WORDISM: NOTHING IS MORE DATED THAN THE INEVITABLE FUTURE | nationalsalvation.net
For the first time since the year it was made I watched Arthur C. Clarke's 2001. This picture of The Future was positively nostalgic. It began with a rehash of the theory in African Genesis, the part Robert Ardrey himself later disowned, about ape-men first discovering the use of an antelope's leg bone as a weapon. It shows how it was a visitor from space showed the ape-men how to pick up a bone.
Van Daniken explained how only visitors from space could have shown the Egyptians how to put stones on top of each other. But he did not explain why those spacemen didn't show the brilliant Egyptians how to use the wheel, which came into practical use there only after the pyramids were finished.
You will probably remember that, after the extraterrestrial had shown the ape-man the magic of picking up a stick and the ape-man had triumphed, it threw the bone into the air and it became a space rocket. In this rocket, a stewardess in a tiny stewardess cap and a very short dress was delivering a drink down the aisle to the single passenger. The point of this scene was to show that in this futuristic world, which came directly from the pick up a stick inspiration from Outer Space, space travel of this would be as routine as short air flights were when the movie was made.
Those who made the movie did not realize that part of the NEW inevitable Future would Women's Lib: No sexist short skirts.
Cut to the orbiting space station.

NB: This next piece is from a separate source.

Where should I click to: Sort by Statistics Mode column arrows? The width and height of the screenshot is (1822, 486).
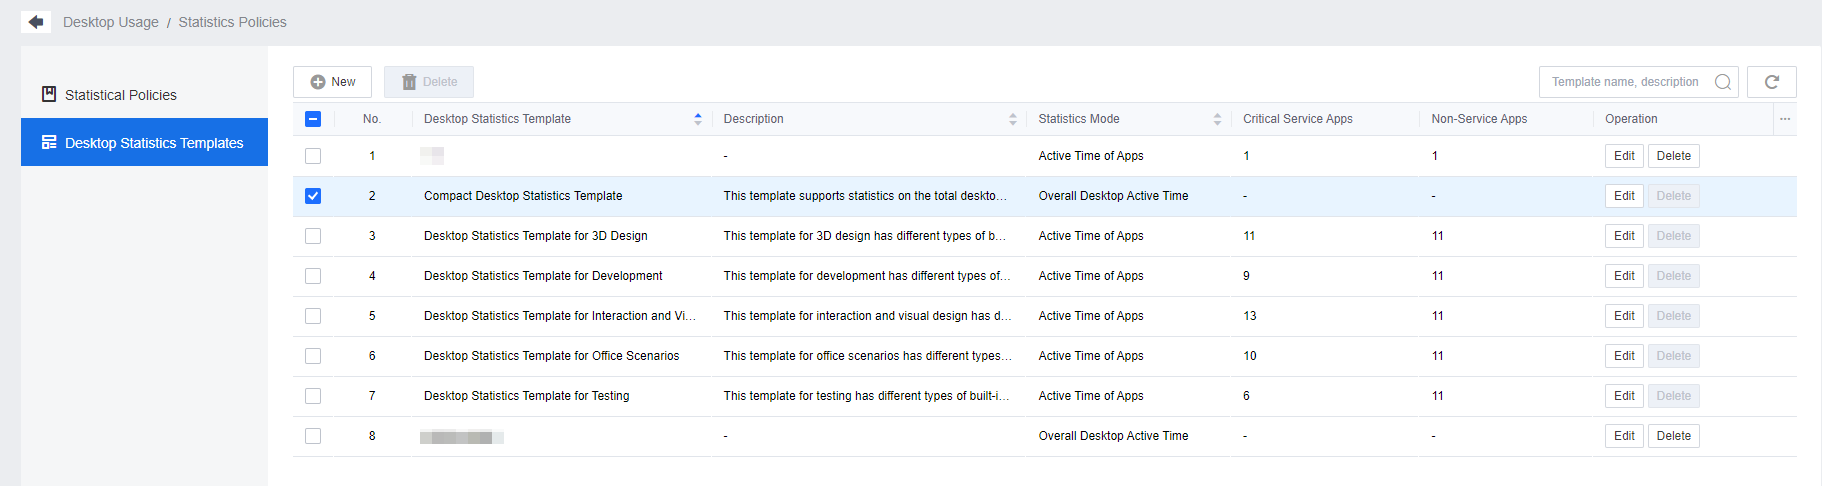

Once again, it was shown to be routine. The man wanted to make a call back to Earth, so he went to public phone booth. As you know, even the youngest of you will have to explain to your children what a public phone booth was.
Arthur Clark did not make the movie. But what is particularly ironic about this is it was Arthur C. Clarke HIMSELF who actually made the pubic phone booth an anachronism, especially for long distances like phoning to earth. About 1947 he wrote a science fiction story that described how future communications would be bounced off a system of orbiting satellites.
Nothing is more dated than the Future. I keep pointing out that Futurology has nothing to do with the future. This is important to BUGS because the future is our business. In fact, we are about the only people who have a serious interest in what the future will REALLY be like. When the movie 2001 was made, those who made it were interested in showing that they were Up On The Latest Thing, Ardrey's African Genesis, routine transoceanic air travel, and the routine of calling earth from a public phone.
This is the only place on earth where you will see someone point out these flaws in 1960s futurology. Why? Because it only matters to us. No one else is interested in real futurology. We have an obsession that makes no sense to anybody else. We are actually interested the survival of our race.
My discussion of the first ten minutes of the movie 2001 is naive to most people. Everybody knows that the film makers did not make the movie to predict the future. They made it "to appeal to the demographic." 2001 was a terrific box office success because it showed the film makers were in touch with The Latest Thing.
The Latest Thing in 1968.
The Latest Thing in the mind of THE demographic, movie goers of the Sterile Sixties, young upwardly mobile people of a generation that, in our scale of values, committed suicide genetically.
2001 did exactly what it was supposed to do. Those who made it succeeded. As an economist would say, they maximized their utility from it. That means that they derived the maximum of pleasure from the fact that the movie was successful. Not only successful, but a hit with the YUPPIES of their day.
They're dead now. ECONOMIC utility ends when your heart stops beating.
In the BUGS scale of values, what matters is the REAL future. But that is OUR scale of values, the BUGS scale of values. I have gotten used to the fact that, in utility terms, my obsession with the REAL future makes no sense.
Everything here interrelates. Our enemies are correct in pointing out that our monomaniacal concern for the REAL future is not RATI0NAL in pure personal cost-benefit terms.
I keep saying that, "They can have the money. They can have the fame. They can have the profits. They can be the ones who are 'with it' and 'cool.'
I just want to rule the world after they are forgotten.